Other notable findings from the survey include the following:

  • 27% of the primary care physicians said they thought that any physician can prescribe medication to someone with opioid dependence;

  • 31% thought they did not need DATA 2000 certification to treat these patients; and

  • 7% said that they prefer to not treat these patients in any way.

The most commonly cited reasons for not wanting to treat patients with opioid dependence included that they are difficult to treat, that it would require too much paperwork or take up too much office staff time, and that clinicians did not want to be viewed as having an addiction practice.

"The stigma that unjustly exists towards those who suffer from opioid dependence could negatively impact or even prevent people from receiving the care they need," said Dr. Kraus in a release.

"There is a desperate need for doctors who are willing to treat opioid dependence as they would other chronic diseases."

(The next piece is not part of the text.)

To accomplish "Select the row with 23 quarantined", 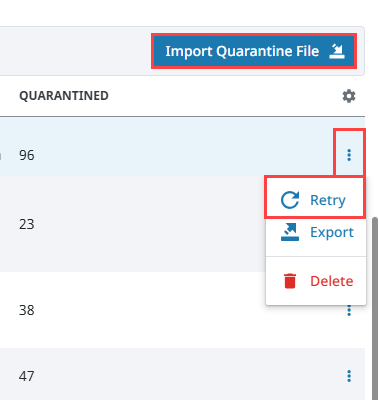I will pos(133,224).
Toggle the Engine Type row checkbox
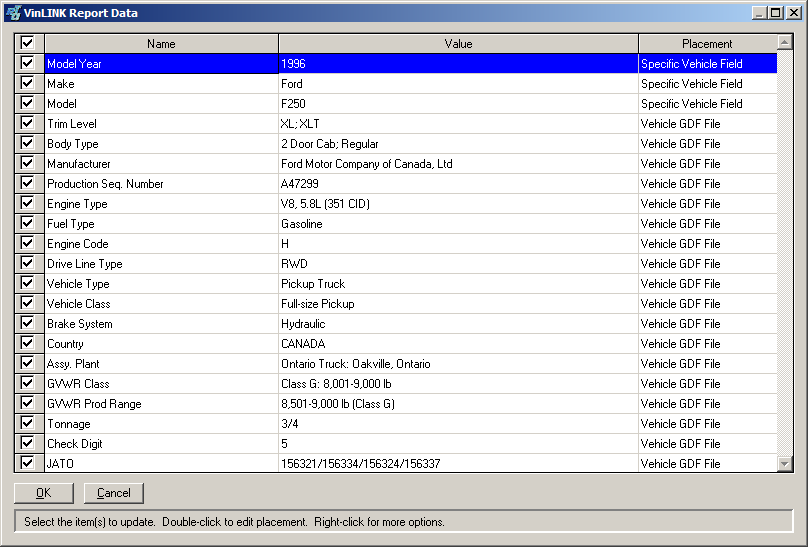Image resolution: width=808 pixels, height=547 pixels. [27, 203]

He told Medscape Medical News that this includes realizing the need to do screenings and then to initiate a brief intervention, if needed, followed by a referral to a specialist.

"All Hands on Deck"

"If I have a cardiac patient and feel that I don't have enough understanding or that they need more help, then I'll refer them to a cardiologist. We already have that type of paradigm where the generalist will refer to a specialist," said Dr. Kraus.

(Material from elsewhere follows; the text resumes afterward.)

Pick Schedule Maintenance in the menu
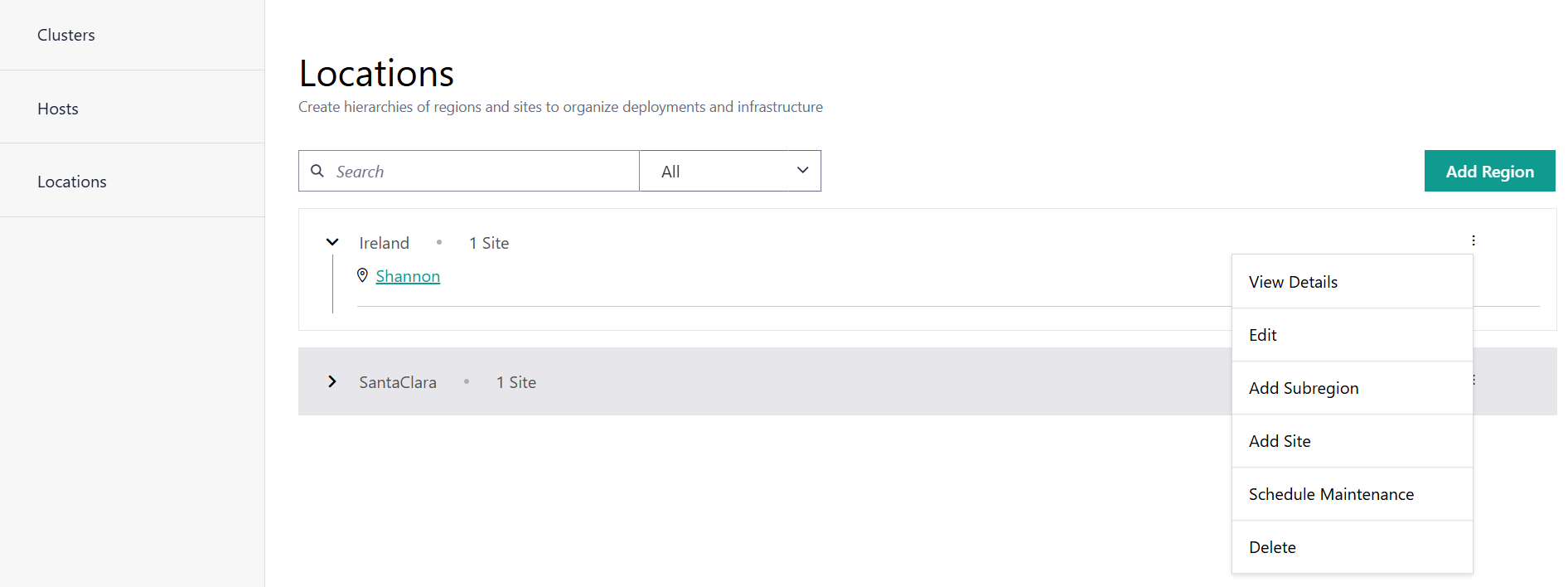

"So we need to recognize that there are addiction specialists who could help with a patient and get a treatment plan together, and then turn them back to the practitioner. That fits the pattern for what we do every day in general medicine."

He noted that the Centers for Disease Control and Prevention announced in 2012 that opioid dependence is a public healthcare crisis, affecting 12 million people who are older than 12 years.

"So I think we need to get all hands on deck and increase the understanding of what this is all about," said Dr. Kraus.

"The press and those of us in the addiction community need to push and explain that this is an equal opportunity disease, there are medical-assisted treatments available, and those treatments plus behavioral therapies such as counseling can lead to a favorable outcome," he concluded.

Dr. Kraus reports having received unrestricted grants from and being a consultant and on the speakers' panel for Reckitt Benckiser Pharmaceuticals, as well as being a speaker for Forest Laboratories, Inc., and Pfizer Inc.